TIME : 2016/2/29 18:13:25
Real-Life Eloises Martha Camarillo Joey and Sally Betesh, poolside at their Mandarin Oriental address. Growing up in a hotel didn't end with the Eloise books. Today in Manhattan there are many current and former Eloises. Lisa Birnbach met a few, none of whom (as far as she can tell) has ever poured a pitcher of water down a mail chute.

Whether it's the room service, the daily maid service, or the celebrity guests, living—really living—in a hotel full-time sounds like a dream to most of us. Remember Eloise, who presided over the Plaza?The world's most precocious hotel resident was fond of running down the halls with her pets, wearing lettuce leaves on her head, and ordering room service all by her six-year-old self. Although she flouted the common rules of hotel etiquette, the fictional Eloise (as well as her creator, the entertainer Kay Thompson) was embraced by the Plaza, which made her part of the hotel's legend.

Hotel living—even if the hotel is a bit dodgy—sounds sybaritic.
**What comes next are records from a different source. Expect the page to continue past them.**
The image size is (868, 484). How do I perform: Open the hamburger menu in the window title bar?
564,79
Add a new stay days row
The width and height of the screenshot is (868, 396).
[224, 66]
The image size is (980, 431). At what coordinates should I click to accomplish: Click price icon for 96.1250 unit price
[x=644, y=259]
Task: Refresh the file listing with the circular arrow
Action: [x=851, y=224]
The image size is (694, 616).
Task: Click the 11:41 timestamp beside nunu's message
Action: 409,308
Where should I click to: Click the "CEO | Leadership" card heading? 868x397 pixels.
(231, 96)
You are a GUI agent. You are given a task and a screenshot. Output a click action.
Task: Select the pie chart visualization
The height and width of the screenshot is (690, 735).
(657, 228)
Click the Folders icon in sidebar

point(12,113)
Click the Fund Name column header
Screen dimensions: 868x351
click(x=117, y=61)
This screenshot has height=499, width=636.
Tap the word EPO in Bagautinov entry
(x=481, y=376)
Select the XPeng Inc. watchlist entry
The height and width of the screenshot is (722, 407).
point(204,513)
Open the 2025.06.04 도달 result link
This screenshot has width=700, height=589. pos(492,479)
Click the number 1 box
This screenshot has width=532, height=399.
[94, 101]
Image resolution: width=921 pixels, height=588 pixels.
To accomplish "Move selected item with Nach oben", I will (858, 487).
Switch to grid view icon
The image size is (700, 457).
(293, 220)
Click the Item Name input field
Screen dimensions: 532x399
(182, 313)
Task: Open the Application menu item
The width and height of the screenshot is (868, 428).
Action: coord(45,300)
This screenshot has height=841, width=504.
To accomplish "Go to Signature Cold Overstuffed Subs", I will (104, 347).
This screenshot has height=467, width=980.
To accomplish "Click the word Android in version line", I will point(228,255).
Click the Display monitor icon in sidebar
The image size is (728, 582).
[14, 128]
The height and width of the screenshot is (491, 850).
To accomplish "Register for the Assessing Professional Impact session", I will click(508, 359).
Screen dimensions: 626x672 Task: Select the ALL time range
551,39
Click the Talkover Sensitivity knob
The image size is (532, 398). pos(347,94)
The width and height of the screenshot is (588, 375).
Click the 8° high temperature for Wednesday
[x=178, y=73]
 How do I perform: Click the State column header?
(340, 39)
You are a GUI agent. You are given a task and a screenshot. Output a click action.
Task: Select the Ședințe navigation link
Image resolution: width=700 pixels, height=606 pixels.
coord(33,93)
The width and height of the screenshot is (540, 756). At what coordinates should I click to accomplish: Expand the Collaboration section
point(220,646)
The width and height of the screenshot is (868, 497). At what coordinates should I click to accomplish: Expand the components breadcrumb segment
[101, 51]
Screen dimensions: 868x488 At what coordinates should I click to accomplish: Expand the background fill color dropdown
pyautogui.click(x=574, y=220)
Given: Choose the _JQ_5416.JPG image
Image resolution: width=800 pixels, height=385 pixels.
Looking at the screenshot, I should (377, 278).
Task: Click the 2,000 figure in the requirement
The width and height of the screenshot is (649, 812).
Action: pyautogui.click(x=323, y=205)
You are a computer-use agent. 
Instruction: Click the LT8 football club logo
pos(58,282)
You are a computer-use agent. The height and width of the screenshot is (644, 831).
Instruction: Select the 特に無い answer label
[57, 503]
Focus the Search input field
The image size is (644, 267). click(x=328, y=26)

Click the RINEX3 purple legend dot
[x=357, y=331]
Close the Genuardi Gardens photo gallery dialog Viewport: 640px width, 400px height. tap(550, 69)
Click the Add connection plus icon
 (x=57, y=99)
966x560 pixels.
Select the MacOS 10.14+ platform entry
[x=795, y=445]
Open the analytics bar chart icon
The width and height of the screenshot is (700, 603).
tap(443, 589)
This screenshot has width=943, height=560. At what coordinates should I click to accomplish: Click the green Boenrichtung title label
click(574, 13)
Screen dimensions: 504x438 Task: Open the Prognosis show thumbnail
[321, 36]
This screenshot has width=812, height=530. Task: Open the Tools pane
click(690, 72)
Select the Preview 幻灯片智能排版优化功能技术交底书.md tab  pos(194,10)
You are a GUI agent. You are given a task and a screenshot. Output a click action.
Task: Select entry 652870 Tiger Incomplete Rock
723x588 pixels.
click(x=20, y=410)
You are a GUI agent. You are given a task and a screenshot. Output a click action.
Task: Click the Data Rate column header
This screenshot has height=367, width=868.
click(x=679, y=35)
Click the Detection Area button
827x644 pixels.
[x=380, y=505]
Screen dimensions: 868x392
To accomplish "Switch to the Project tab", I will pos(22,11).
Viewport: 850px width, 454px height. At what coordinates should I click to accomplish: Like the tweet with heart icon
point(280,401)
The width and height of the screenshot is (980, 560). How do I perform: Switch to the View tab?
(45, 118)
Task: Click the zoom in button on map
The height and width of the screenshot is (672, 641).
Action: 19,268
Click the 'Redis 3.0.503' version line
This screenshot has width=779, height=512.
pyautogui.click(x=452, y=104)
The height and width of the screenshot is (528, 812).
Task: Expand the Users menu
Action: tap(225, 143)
It sounds sexy. Perhaps this is because of a fixed image that comes to mind of Warren Beatty holed up in a penthouse suite at the Beverly Wilshire for years and notches and years. A friend's father visited him there once with his adolescent daughter in tow and called up, "Warren, put on your bathrobe!" over the house phone.

Hmm....House phones. Valet service. Shoe shines. Mini-bars. Charging food and services sounds so much cooler than paying for food and services. Bathtubs tend to be larger and, well, sexier. Rock stars trashing their luxurious hotel suites sounds more exciting than the same stars trashing their home kitchens and screening rooms. The Carlyle had a notorious underground passageway, it is said, to accommodate the visitors who came to see President Kennedy.

And now, of course, there are those Hilton girls.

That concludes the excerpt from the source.